**QUOTED TEXT**:
━━━━━━
Footnote 2 which holds for all sequences \(a=a_L\) and \(b=b_L\) such that \(a^2 ,b^2 \ll L\). Recall also that \(\Gamma (d)= \frac{1}{d}\big (1 +o(1)\big )\) as \(d\rightarrow 0\).

3.1 Equivalence of Ensembles and Condensation

We assume \(d>0\) constant or \(d_L \rightarrow d>0\). In this case (21) implies that there exist grand-canonical distributions for any density \(\rho \ge 0\), by choosing

$$\begin{aligned} \phi =\Phi (\rho ){:}{=}\frac{\rho }{d+\rho }\in [0,1) \end{aligned}$$

such that \(R(\phi )=\rho \). In this case the equivalence of ensembles can be established most naturally in terms of the specific relative entropy between canonical and grand-canonical distributions (see e.g. [2, 9])

$$\begin{aligned} \frac{1}{L}H(\pi _{L,N} ,\nu _\phi ^L )&=\frac{1}{L}\sum _{\eta \in E_{L,N}} \pi _{L,N} [\eta ]\log \frac{\pi _{L,N} [\eta ]}{\nu _\phi ^L [\eta ]}\nonumber \\&=\log z(\phi )-\frac{N}{L}\log \phi -\frac{1}{L}\log Z_{L,N}\ . \end{aligned}$$

Computing the leading order terms of \(Z_{L,N}\) from (22) with standard Stirling formula we get

$$\begin{aligned} \frac{1}{L}\log Z_{L,N} \rightarrow \rho \log \Big (1+\frac{d}{\rho }\Big ) +d\log \rho , \end{aligned}$$

so choosing \(\phi =\phi (\rho )\) as in (24) we see that (25) vanishes in the thermodynamic limit since \(\log z(\phi )=-d\log (1-\phi )\). Convergence in specific relative entropy implies convergence of finite marginals [2], i.e. for any fixed \(k>0\) and \(n_1 ,\ldots ,n_k \ge 0\)

$$\begin{aligned} \pi _{L,N} \big [ \eta _1 =n_1 ,\ldots ,\eta _k =n_k\big ]\rightarrow \frac{1}{z(\phi )^k}\prod _{i=1}^k w( n_i ) \phi (\rho )^{n_i}\quad \text{ as } N/L\rightarrow \rho . \end{aligned}$$

The latter limit could also be computed directly in analogy to other results below, but the route via the equivalence of ensembles is more robust since only the logarithm of the partition function has to be controlled to leading order.

An alternative representation of the specific relative entropy is given by (see e.g. [9])
━━━━━━
**DATA SHOWN**:
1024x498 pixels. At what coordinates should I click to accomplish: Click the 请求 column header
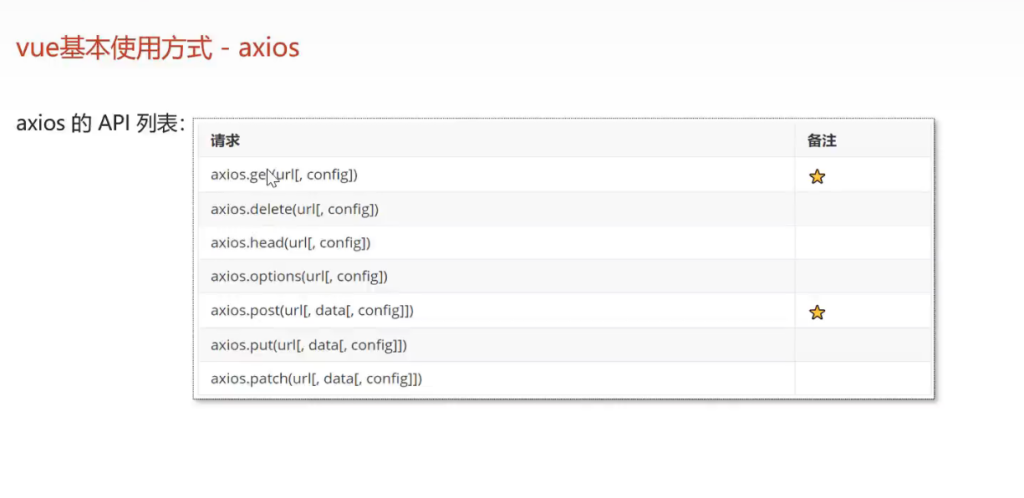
━━━━━━
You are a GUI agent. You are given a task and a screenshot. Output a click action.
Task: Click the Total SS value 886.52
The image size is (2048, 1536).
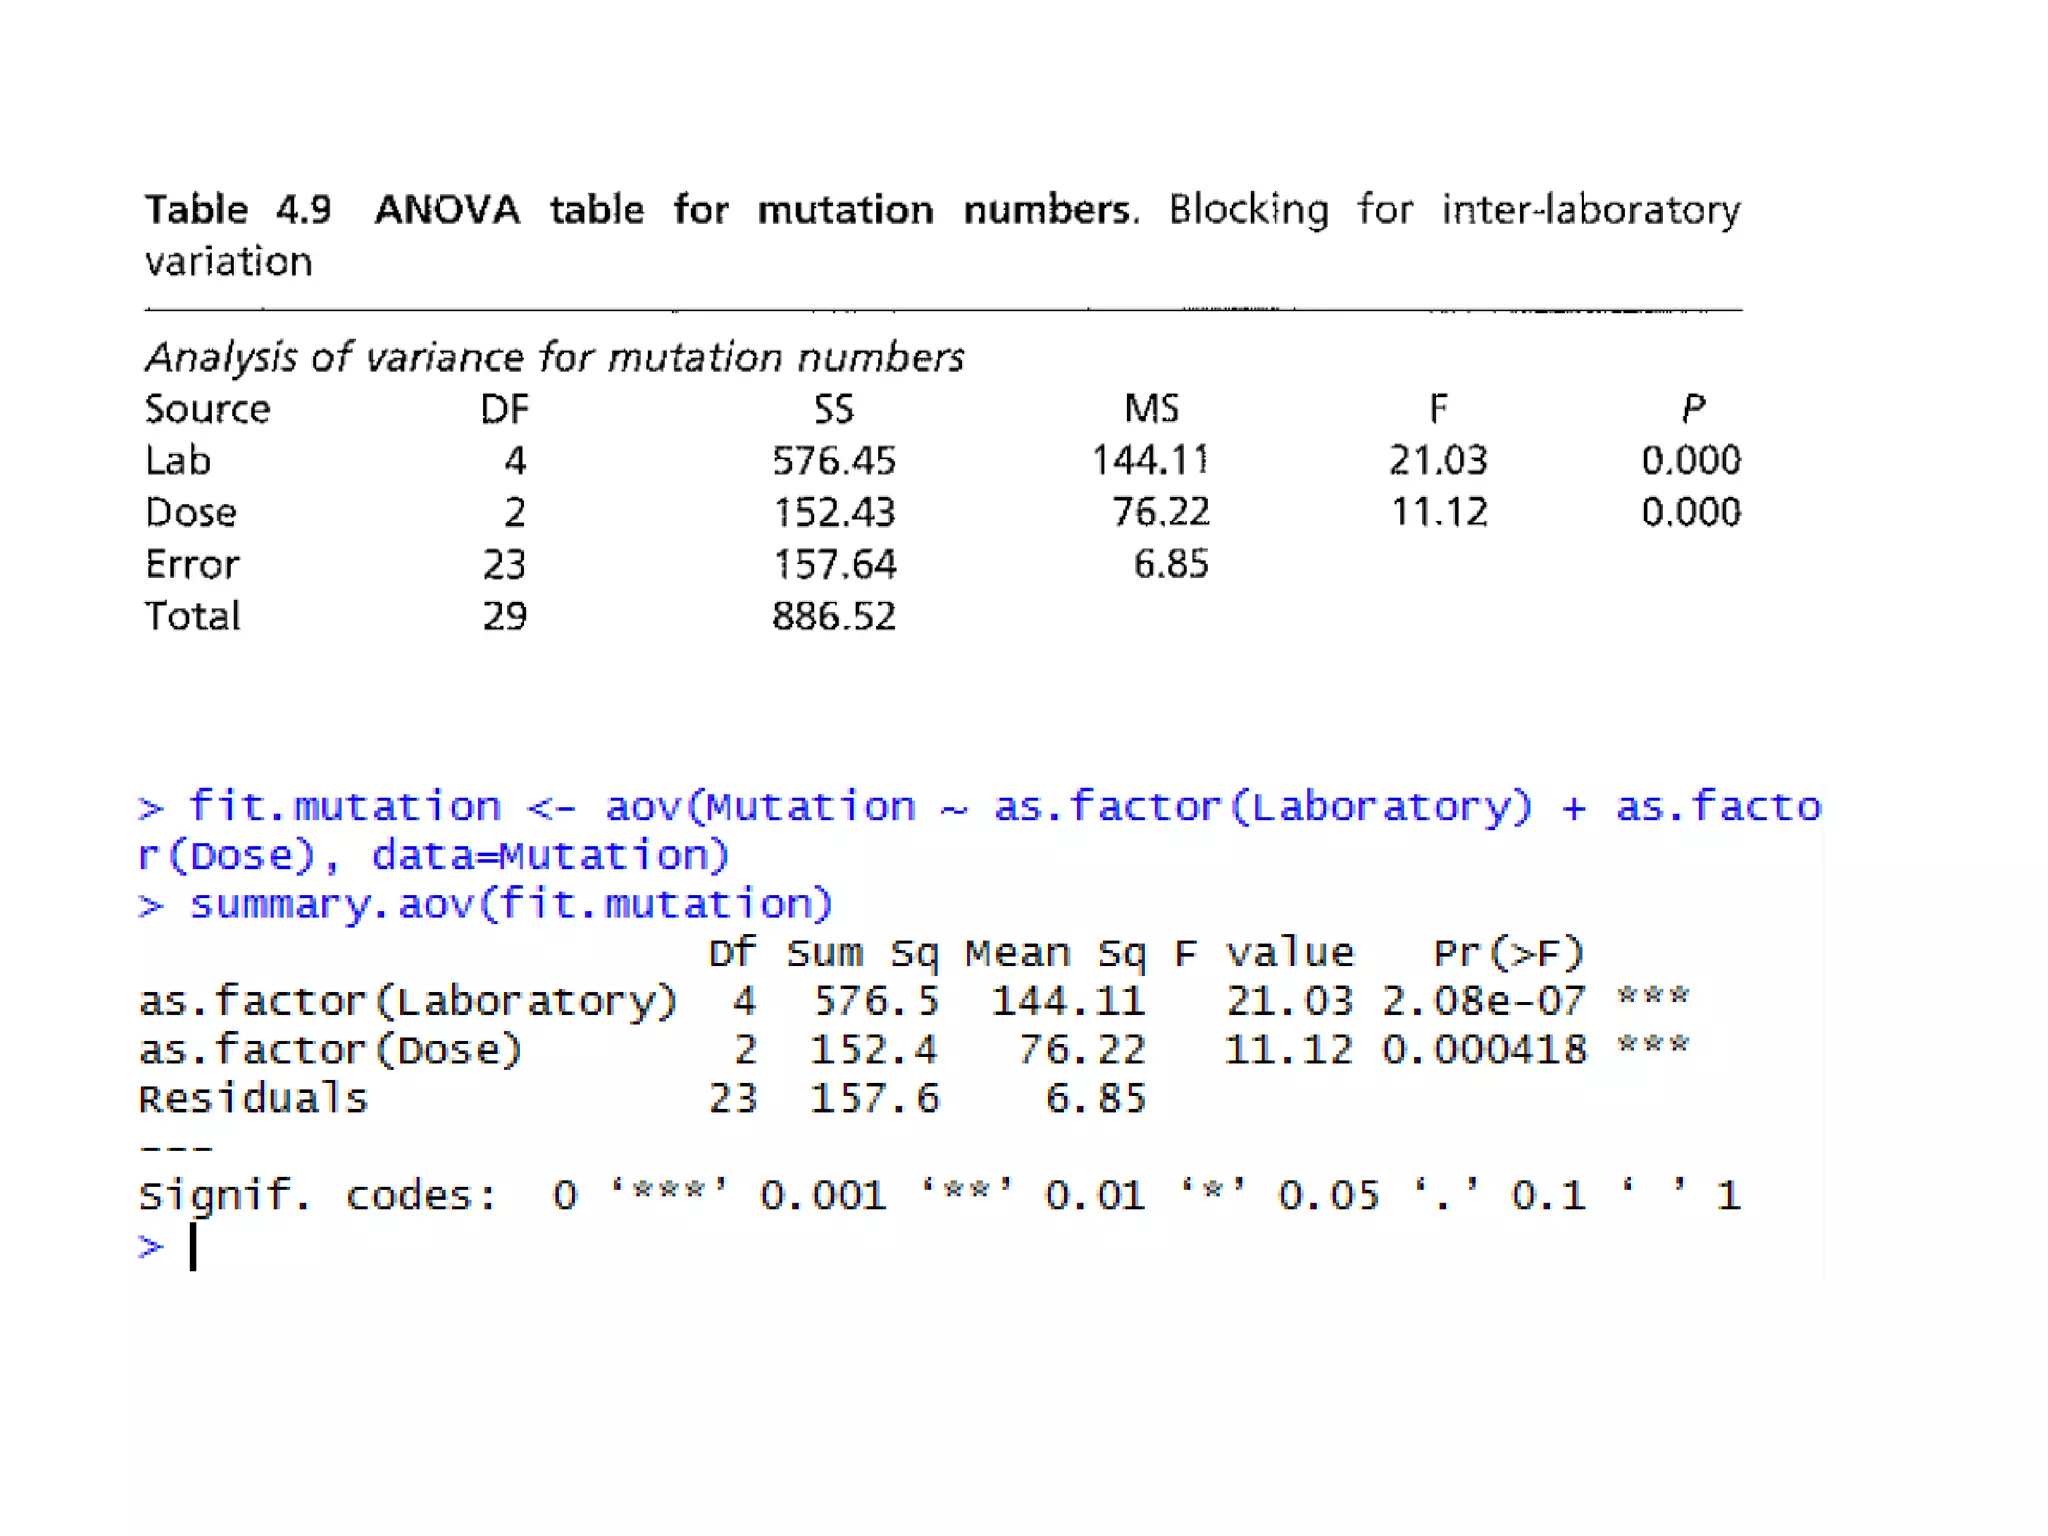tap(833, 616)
━━━━━━
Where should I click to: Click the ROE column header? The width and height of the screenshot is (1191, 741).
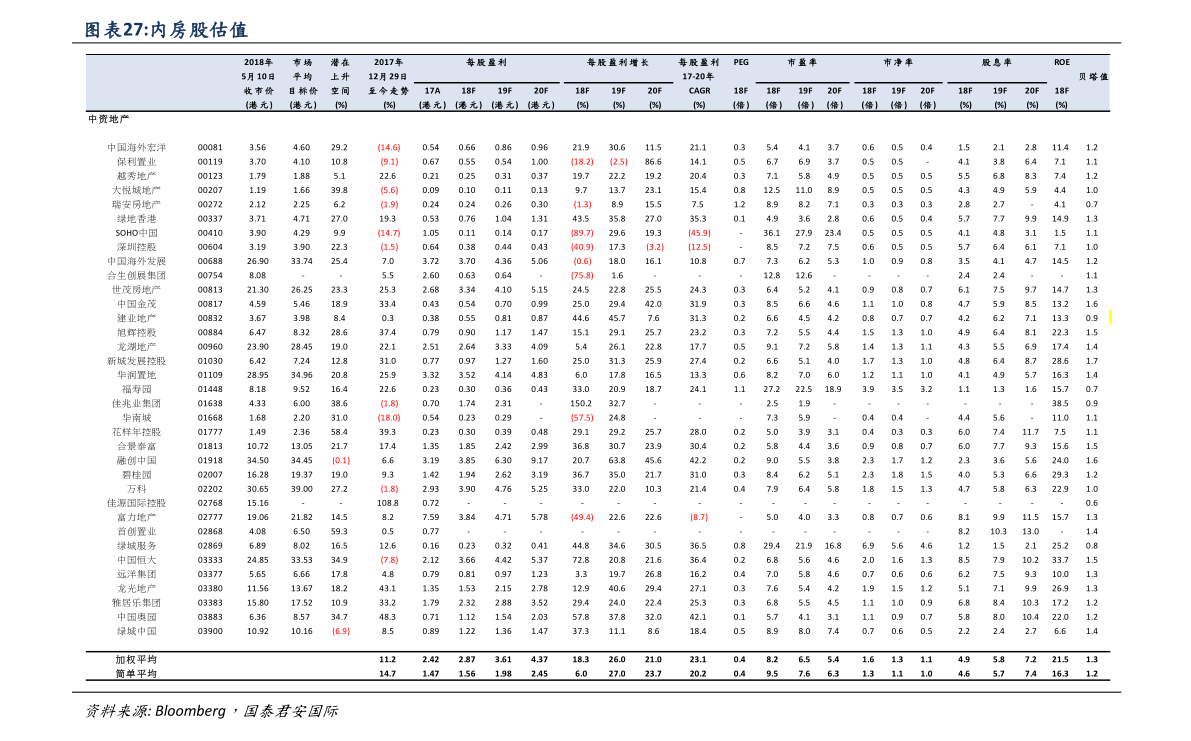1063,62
━━━━━━
**PROBLEM DESCRIPTION**: In the passage on equivalence of ensembles, please say why the route through the equivalence of ensembles is more robust than computing the limit directly. The lines play no part in this.

**EXERCISE RESULT**: Only the logarithm of the partition function has to be controlled to leading order.